Пронин даже изобразил улыбку.
Королев дождался, пока Пронин выпьет весь кувшин, и доложил:
– А вас ищут, товарищ Пронин. Капитан Железнов.
– Железнов? Ну что же ты молчал? Давай беги за квасом. А Железнова – сюда.
Стукашов отдал Пронину анкету и удалился чуть ли не на цыпочках.
Виктор в капитанской форме, но без ордена влетел в комнату.
– Старые капитаны встречаются в море.
– А молодые капитаны поведут наш караван! – тут же отозвался Железнов.
– Ты в курсе, что я – главный редактор журнала, рыцарь пера и чернильницы?
– Знаю.
– Так что, будь любезен, ограждай меня от иностранных товарищей. И вообще не нужно шуму.
– Думаешь, это убийство как-то связано...
– А разве я имею право думать иначе? Бронсон будет здесь через пятнадцать минут. А тут суматоха. Может быть, убитый был как-то связан с Бронсоном. А убийца хотел сорвать их встречу. Это один из вариантов. А вариантов, к сожалению, много. Знать не знаю, за какую ниточку тянуть...
– Почему суматоха-то? Труп уже увезли, свидетелей отпустили.
– Так что ж теперь, преспокойненько встречаться с Бронсоном? Да ты пей квасок-то, вкусный он вполне. И не очень холодный.
Напоследок Пронин решил поговорить с гардеробщиком.
– Я за визитерами не слежу, – решительно ответил толстяк.
– А как же профессиональная память?
– Вот из-за нее, проклятой, и не слежу. А то голова болит от разных мыслей. У каждого – своя судьба, свои, прости господи, гнилые зубы. Вот я и не желаю голову забивать. Смотрю мимо людей. Никого не запоминаю. Повесил пальто – и баста. Ни на кого не гляжу. Танцую.
– Танец живота?
Гардеробщик равнодушно посмотрел мимо Пронина, куда-то в сторону цветочного горшка.

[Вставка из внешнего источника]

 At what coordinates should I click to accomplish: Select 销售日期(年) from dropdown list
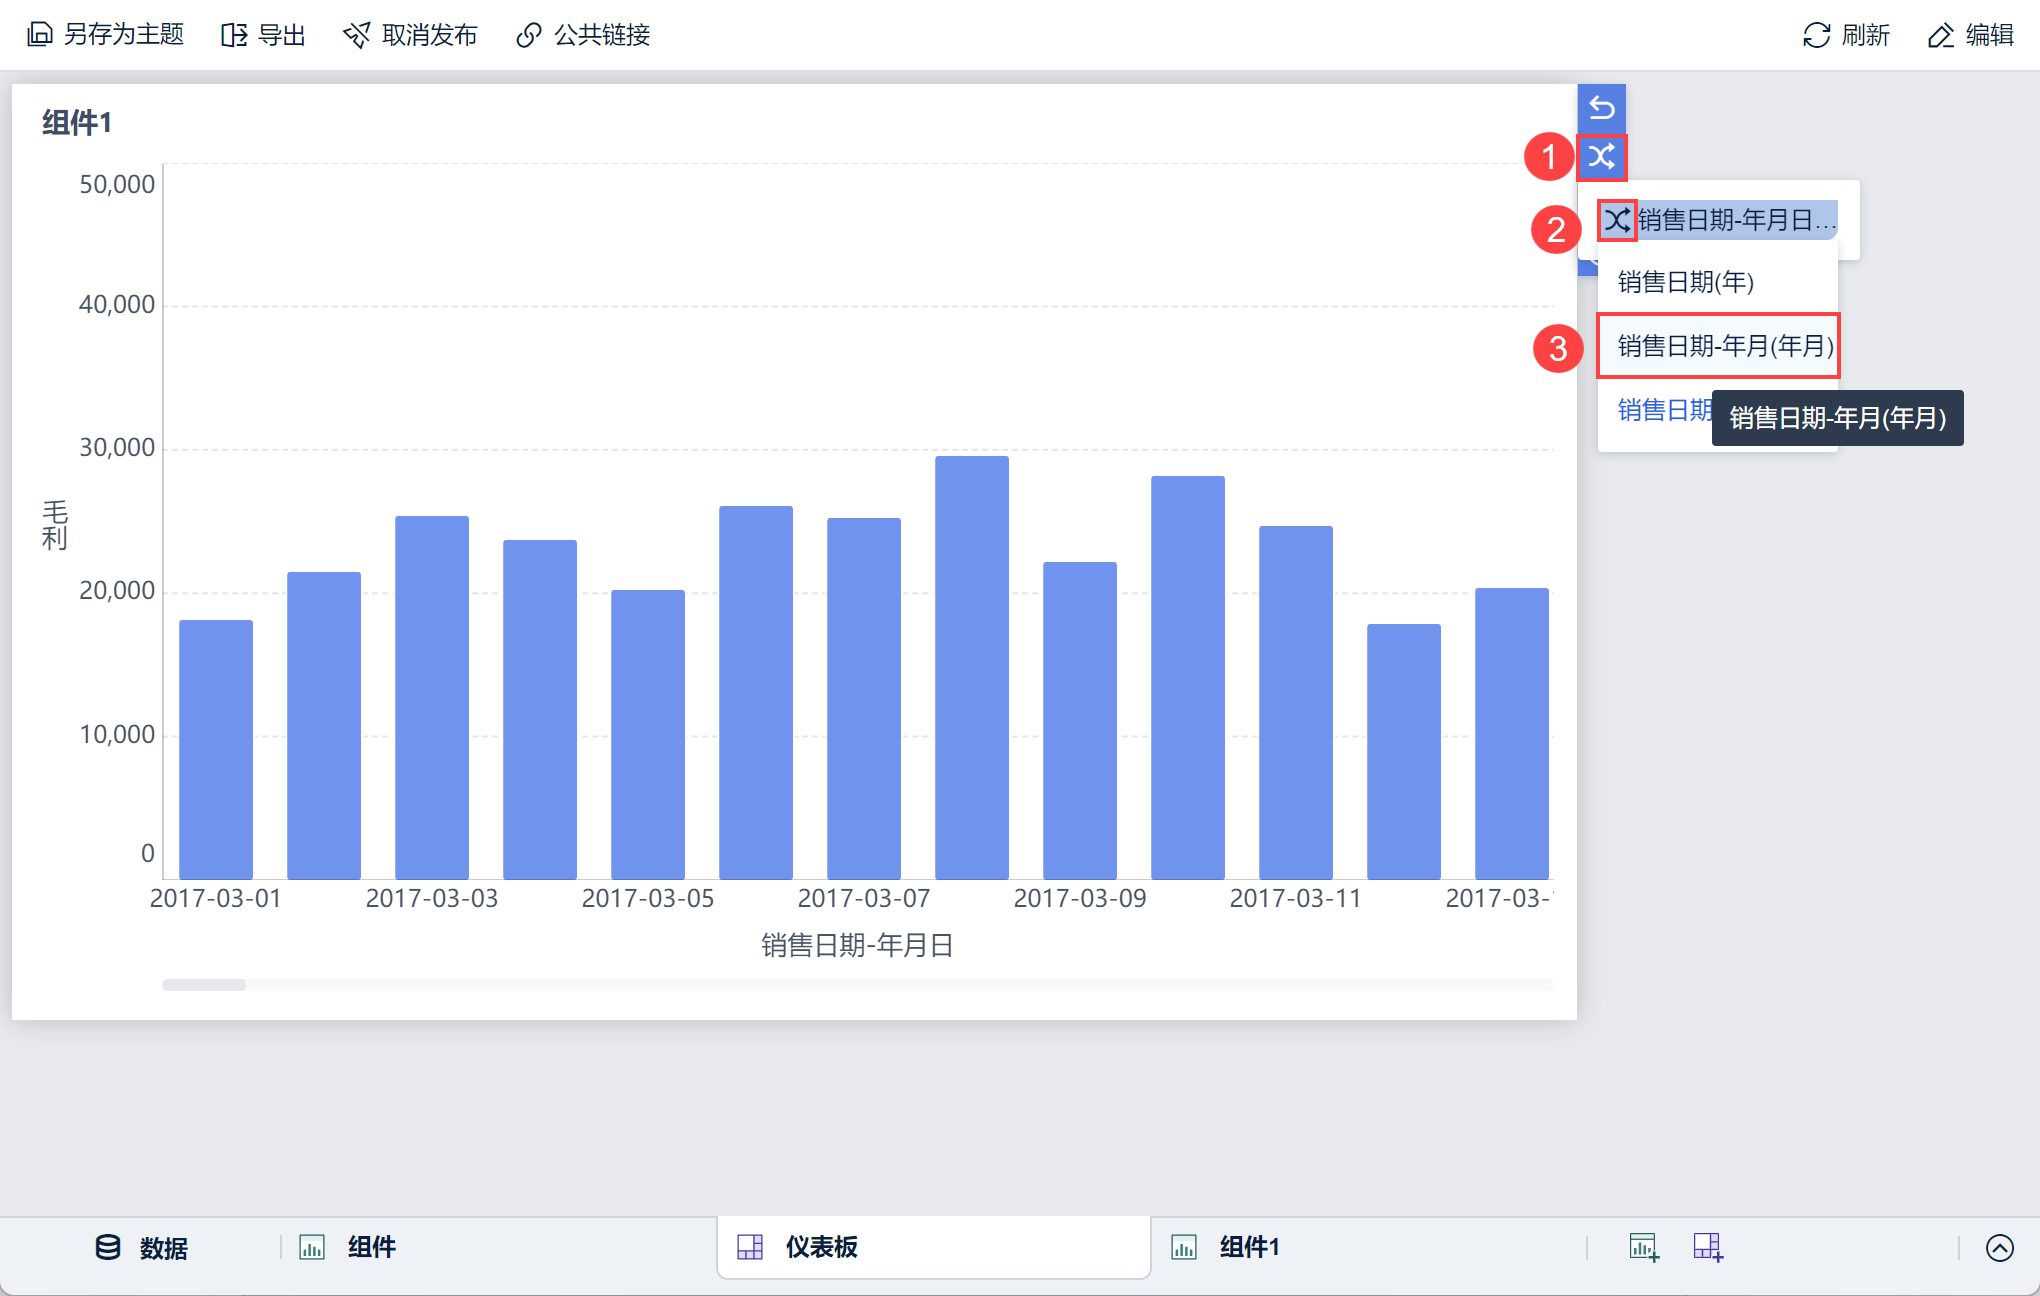1686,282
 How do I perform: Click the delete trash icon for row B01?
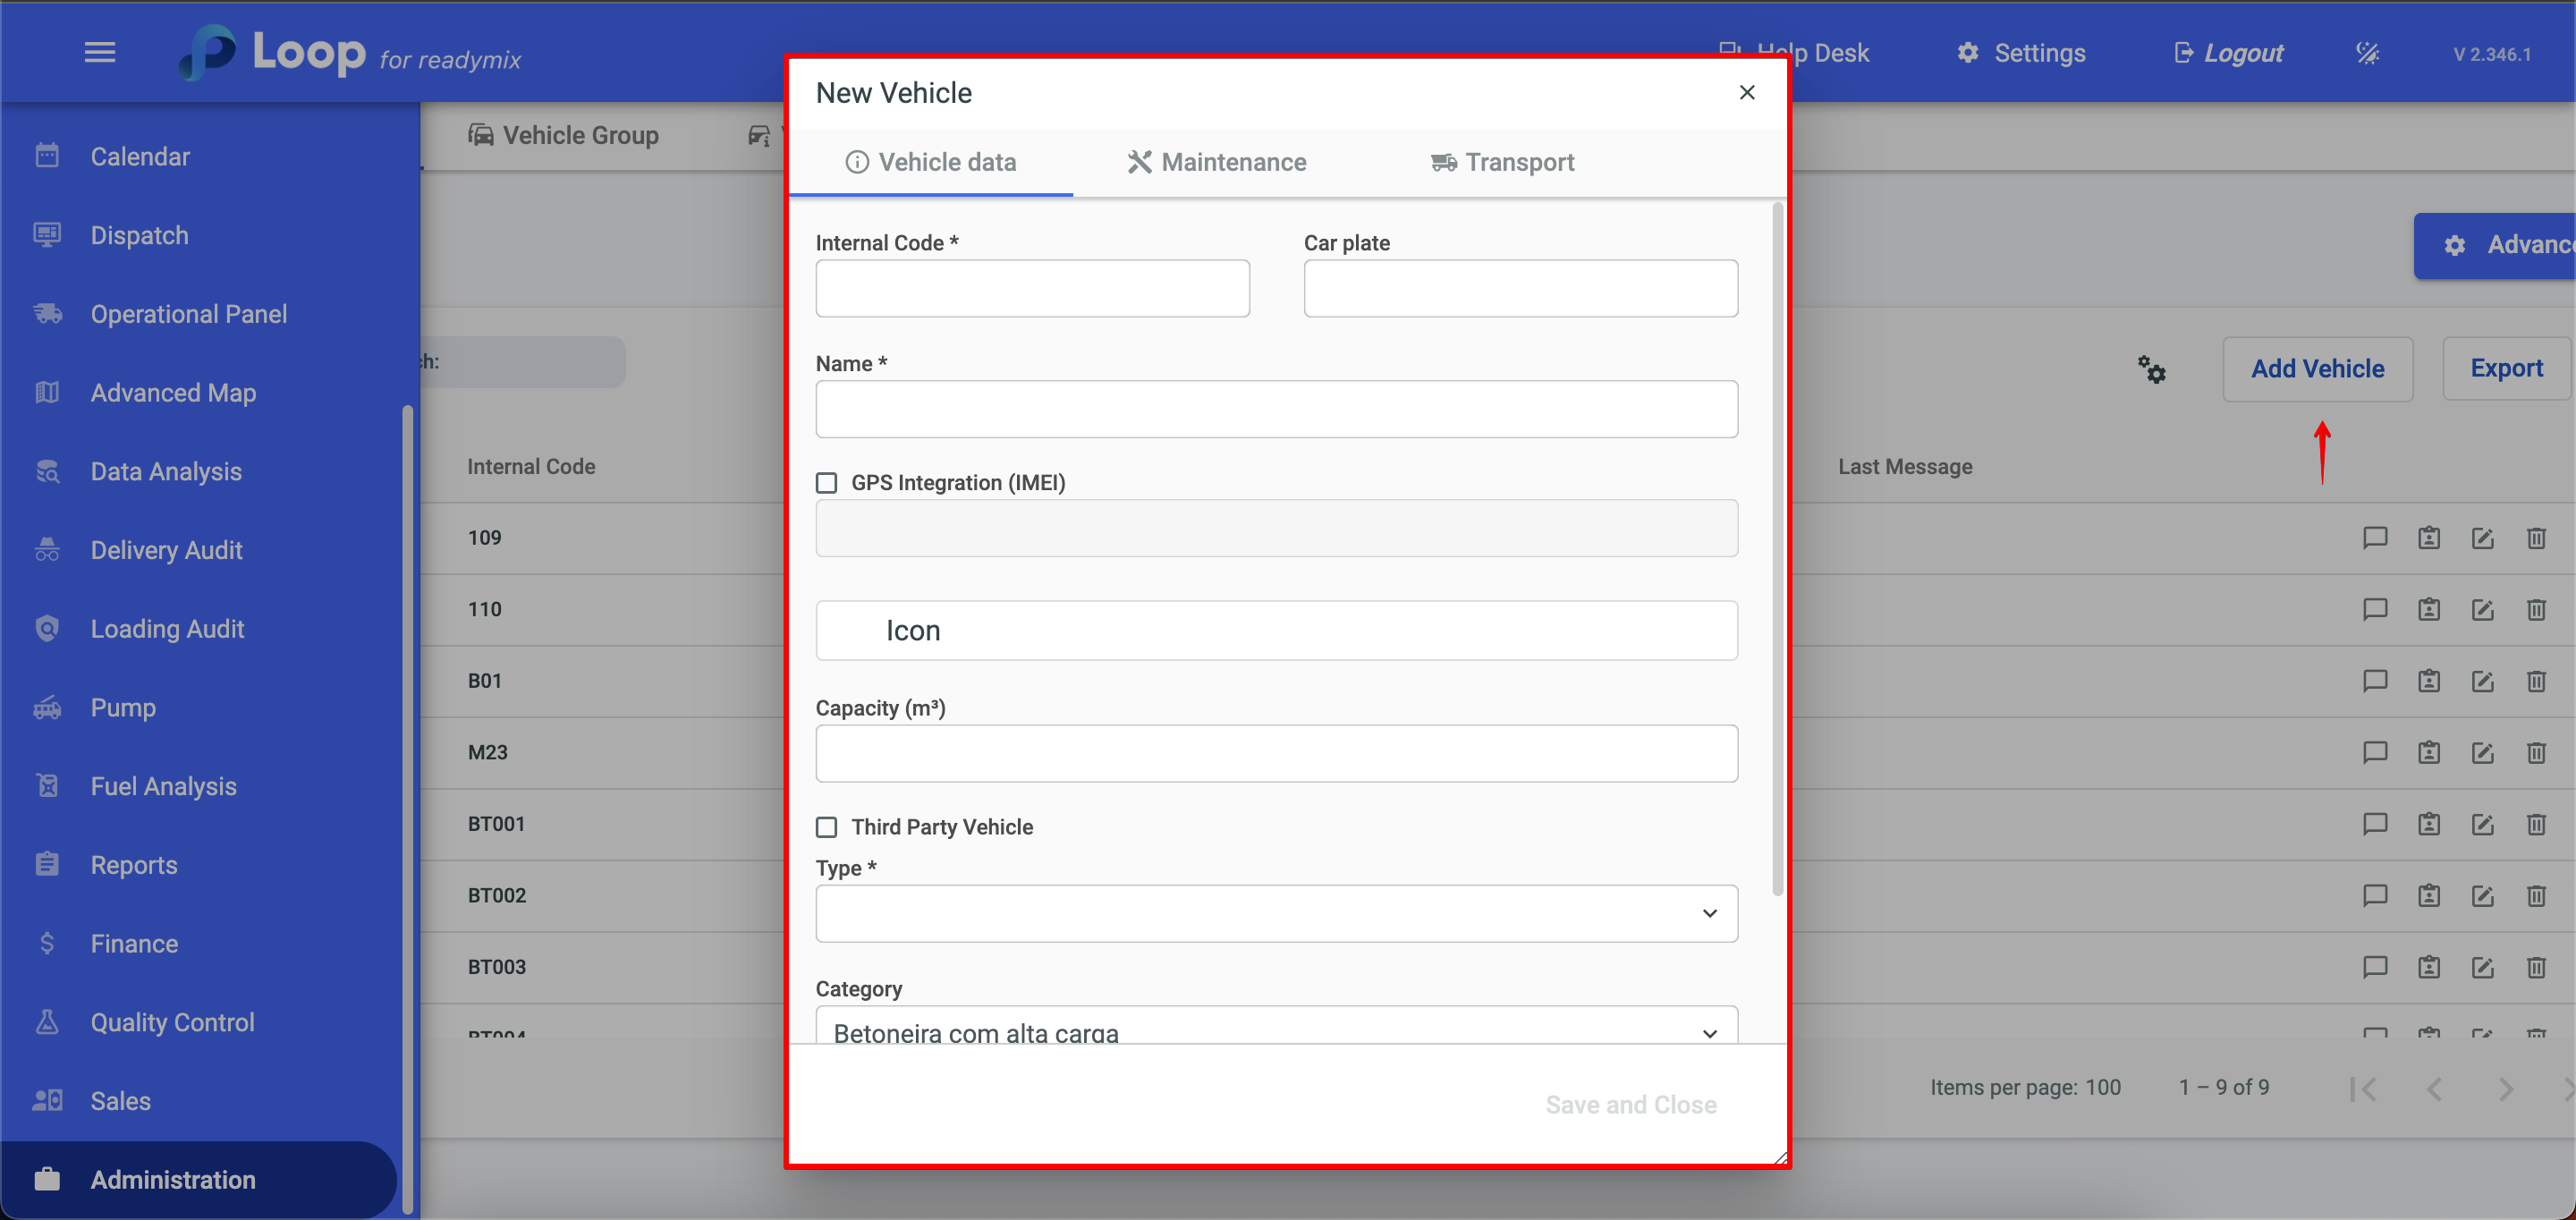[x=2536, y=681]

– А при моей комплекции любой танец – танец живота. Так-то, дорогой товарищ.
Вторая древнейшая
Встреча с Бронсоном намечалась в самом респектабельном зале библиотеки. Пронин отметил, что начальство не переборщило с показухой. Новенькая библиотека и без потуг выглядела эффектно. На столике организовали «русский чай» – самовар, бублики с маком, шоколадные конфеты. Наготове стояла и бутылка коньяку. Директор библиотеки уже сидел в кресле, дожидался. С первого взгляда было ясно, что он не на шутку нервничает. Оно и неудивительно после убийства. Значит, преступник достиг своей цели, заставил нас психовать? Пронин подошел к директору, крепко пожал его руку и весело спросил:
– Задерживается наш подопечный? Где же хваленая американская точность?
Бронсон появился через мгновение. Его можно было узнать по клетчатому костюму странного, непривычного для СССР, покроя. Рядом с ним вышагивал широкоплечий и высоченный переводчик Тимофеев, которого можно было принять за охранника. «С Тимофеевым прокол вышел. Такой сразу вызывает подозрения. Эх, Ковров!..» – думал Пронин, вставая навстречу гостю.
– Иван Николаевич Пронин.
– Извинения опоздаль! – по-русски начал Бронсон, после чего перешел на родной язык.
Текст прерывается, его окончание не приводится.